Turn each line of the records below into one string in a JSON list, and leave out any blank lines.

----

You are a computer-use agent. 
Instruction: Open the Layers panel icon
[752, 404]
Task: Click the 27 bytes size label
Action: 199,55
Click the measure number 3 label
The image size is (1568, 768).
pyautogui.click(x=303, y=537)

----

* Result
[
  "You are a computer-use agent. ",
  "Instruction: Open the Layers panel icon",
  "[752, 404]",
  "Task: Click the 27 bytes size label",
  "Action: 199,55",
  "Click the measure number 3 label",
  "The image size is (1568, 768).",
  "pyautogui.click(x=303, y=537)"
]